**Short problem:** Carry on the forum discussion about eFlow and EazyPass toll tags, starting after its final line.

I don't know what all the fuss is about. I got an eFlow tag and have been using it on all the toll roads with no problems. The Port Tunnel at €3 at weekends is brilliant value.... ten minutes from the M1 to parking beside the Seán O'Casey Bridge last night! A neighbour has an EazyPass tag, but, was never advised by EazyPass, who have no connection to eFlow, that the tag must be positioned correctly on the windscreen for the new M50 gantry to pick up the signal. He was being charged as an unregistered customer until he fitted it correctly. A part of the problem seems to be too many motorists leaving it till the last week in August and after to apply and then bombarding eFlow with inquiries. No call Centre can cope with this.


----------



## sandrat (20 Sep 2008)

folder said:


> Following my most recent post on this thread, I have now become a victim of their imcompetency.
> 
> My Office received a letter saying I never paid my toll even though I have an Eazypass Tag.

**Material shown:**
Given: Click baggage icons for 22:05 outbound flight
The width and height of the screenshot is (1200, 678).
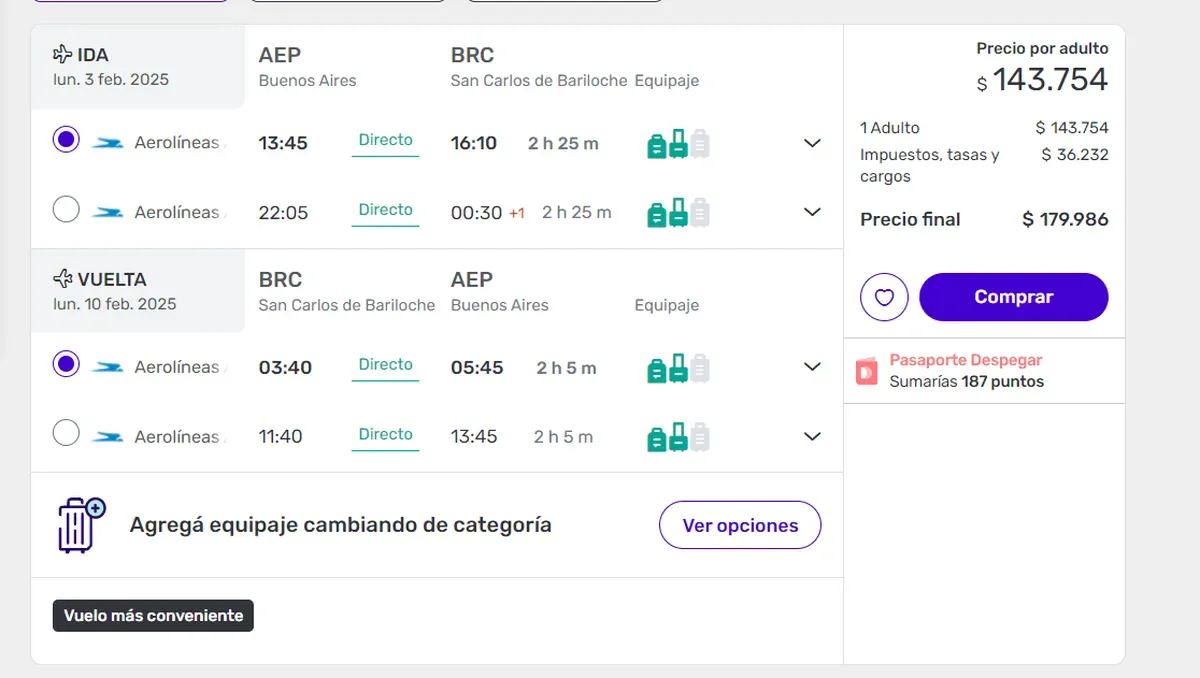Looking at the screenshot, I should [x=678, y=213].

--

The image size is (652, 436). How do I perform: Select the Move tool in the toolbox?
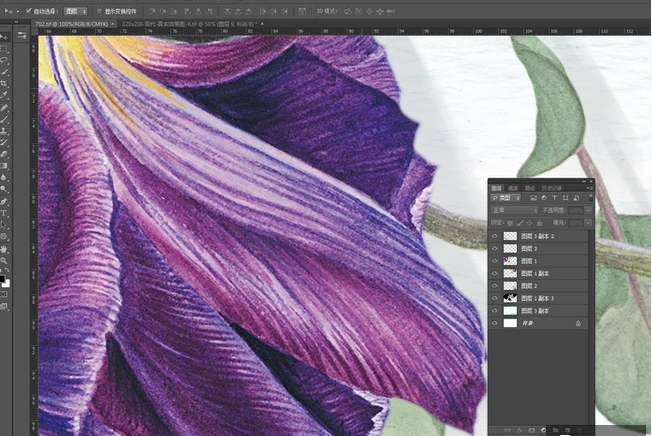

**Written answer:**
> 
> ...


 
same thing happened to my dad someone is ringing him back in 7 days. his tag worked on the way to the airport but not on the way back. Anyhoo apparently if you choose no option or the as gaeilge option you get through to a person straight away who speaks english.


----------



## eflowsucks (10 Dec 2008)

hi

ive been fighting with these clowns for four months now, i have however got some inside numbers for the eflow call centre in newry, so if you want to avoid the silly 1890 number try these;  
048 308 31099 extension 30083 (kieran)
or
048 308 31099 extension 31255 (cahill)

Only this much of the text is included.